YouTube Comments — CSV, Likes, Replies, isVerified, No API Key
Pricing
Pay per usage
YouTube Comments — CSV, Likes, Replies, isVerified, No API Key
21 runs. YouTube comments in CSV/JSON — text, author, likes, replies, isVerified. Innertube backend, no API quotas. Backed by 951-run Trustpilot flagship + 31-actor portfolio. For LLM training + brand listening. spinov001@gmail.com · blog.spinov.online · t.me/scraping_ai
Pricing
Pay per usage
Rating
0.0
(0)
Developer
Alex
Actor stats
0
Bookmarked
4
Total users
1
Monthly active users
2 days ago
Last modified
Categories
Share
YouTube Comments Scraper — Innertube API, No 10K-Quota, No OAuth
Get the full comment stream from any YouTube video into CSV / JSON without an API key. The actor calls YouTube's internal Innertube endpoint (the same one youtube.com uses on every page load) instead of the YouTube Data API v3 — so there is no 10,000-unit/day quota to budget, no OAuth console to register, and no key to rotate.
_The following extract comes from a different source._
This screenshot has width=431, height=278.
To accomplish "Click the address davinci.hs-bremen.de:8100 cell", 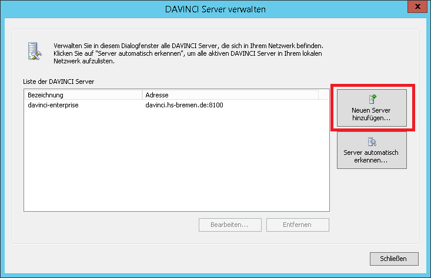I will tap(184, 105).
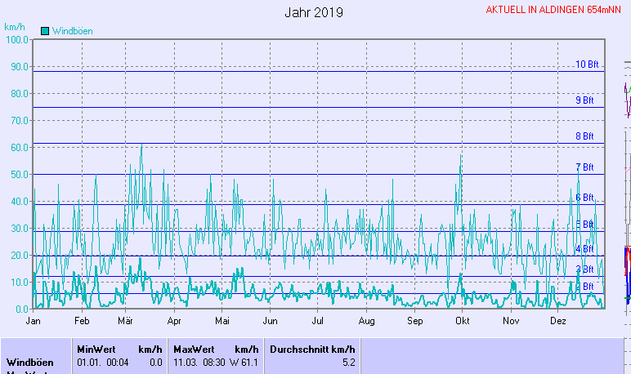Click the 'km/h' y-axis unit label
Screen dimensions: 631x374
tap(15, 27)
19 production runs to date by sentiment-analysis, creator-economy, and NLP-dataset teams.
Why Innertube over the Data API
| Factor | YouTube Data API v3 | Innertube (this actor) |
|---|---|---|
| API key | Required | Not needed |
| Daily quota | 10,000 units (≈ 5–8 fully-paginated videos) | No published quota |
| Setup | Google Cloud project + OAuth | Paste video URLs |
| Comment payload | commentRenderer (older) | commentEntityPayload (current) |
| Reply count + verified flag | Available, costs quota | Available, no quota |
Honest disclosure on "no quota": YouTube can — and does — rate-limit Innertube traffic when it looks abusive. The actor includes random 0.8–2 s delays between paginated requests and 1.5–3 s between videos to stay under that radar. At default settings it has run cleanly across 19 jobs; bursting harder is your call.
Output schema (per comment, verified against src/main.js)
{"videoId": "dQw4w9WgXcQ","commentId": "Ugzge340dBgB75hWBm54AaABAg","author": "@YouTube","authorChannelId": "UCBR8-60-B28hp2BmDPdntcQ","text": "can confirm: he never gave us up","likes": 200,"publishedAt": "10 months ago","isReply": false,"replyCount": 961,"isHearted": false,"isVerified": true,"scrapedAt": "2026-04-29T12:00:00.000Z"}
12 fields per comment. publishedAt is the relative string YouTube exposes (e.g. "10 months ago") — there is no absolute timestamp on Innertube's public-page response, so we don't pretend to derive one.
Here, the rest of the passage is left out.